To Market, To Market

Saturday morning is the hallowed time of farmers markets for small family farms from coast to coast, and Brightwood Vineyard and Farm is no exception.


Usually I go help Susan at the Charlottesville Farmers Market, which is down in (can you guess?) Charlottesville. But this weekend was different - I went to the Madison Farmers Market, a mere five miles away from the farm, to help Autumn set up.


The Madison Farmers Market started just three years ago, and judging by the jump in sales this year, it's really starting to take off. According to Dean and Susan, it was rare to break $100 at that location in the past. Not too hard to imagine why... it's a small market in a rural area, where lots of people grow their own food and there's not a lot of attention paid to eating local, organic fare. However, this year the market has been pulling in around $175 or more regularly... and, quite often, more.


Autumn has more or less taken the Madison Farmers Market on as her project.
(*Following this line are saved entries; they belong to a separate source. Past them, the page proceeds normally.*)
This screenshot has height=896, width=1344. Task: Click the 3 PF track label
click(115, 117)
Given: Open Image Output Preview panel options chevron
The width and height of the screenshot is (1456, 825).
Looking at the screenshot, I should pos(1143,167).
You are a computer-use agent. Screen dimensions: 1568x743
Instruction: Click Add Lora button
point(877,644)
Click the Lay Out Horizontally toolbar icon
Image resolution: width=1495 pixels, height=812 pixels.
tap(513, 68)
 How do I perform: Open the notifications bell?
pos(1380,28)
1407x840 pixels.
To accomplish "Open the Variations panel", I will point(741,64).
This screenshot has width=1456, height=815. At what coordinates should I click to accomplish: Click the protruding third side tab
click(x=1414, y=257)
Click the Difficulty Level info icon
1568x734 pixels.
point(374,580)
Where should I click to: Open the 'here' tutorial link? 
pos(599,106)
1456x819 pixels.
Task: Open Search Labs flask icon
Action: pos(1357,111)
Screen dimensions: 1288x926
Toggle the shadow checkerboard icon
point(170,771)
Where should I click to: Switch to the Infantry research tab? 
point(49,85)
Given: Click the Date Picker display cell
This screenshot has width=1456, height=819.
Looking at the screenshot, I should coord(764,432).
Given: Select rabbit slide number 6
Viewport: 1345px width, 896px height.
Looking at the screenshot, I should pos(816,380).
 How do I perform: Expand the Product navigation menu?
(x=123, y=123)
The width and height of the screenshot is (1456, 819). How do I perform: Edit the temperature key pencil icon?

She has quite an impressive background in management and food services (coffee, specifically), so I don't know how much of the jump is due to her enthusiasm and marketing savvy, and how much is due to the market's growing prominence in the area. It's probably a bit of both.


One of the nice things about having two such different markets - one small and rural, one large and urban - is that the shoppers at those markets are interested in very different things, and we can allocate our different products accordingly. Vegetables do very well in Madison, for example, so if we only have a few bunches of radishes, Madison gets them. On the other hand, few people in Madison are willing to pay $5 a carton for eggs, so the lion's share of those go to Charlottesville. Folks in Charlottesville go absolutely mad for herbs, but in Madison? Not so much.


Perhaps most importantly, the Madison Farmers Market is a valuable venue for being involved in the local community. It's not only a way for the farm to get to know its customers, but to also meet other local farms and develop connections with them.


After all, isn't that supposed to be the point? We want consumers to be engaged with their food, to know where it comes from and to question it. ("Hello, I was just wondering if you feed your cows chicken blood?")

We want people to invest money in their own communities, not send it to remote corporations in NYC, LA, or across the ocean. And the more consumers visit small, local farmers markets and buy food from small, local farmers, the closer we inch to taking back our food, our power and our lives.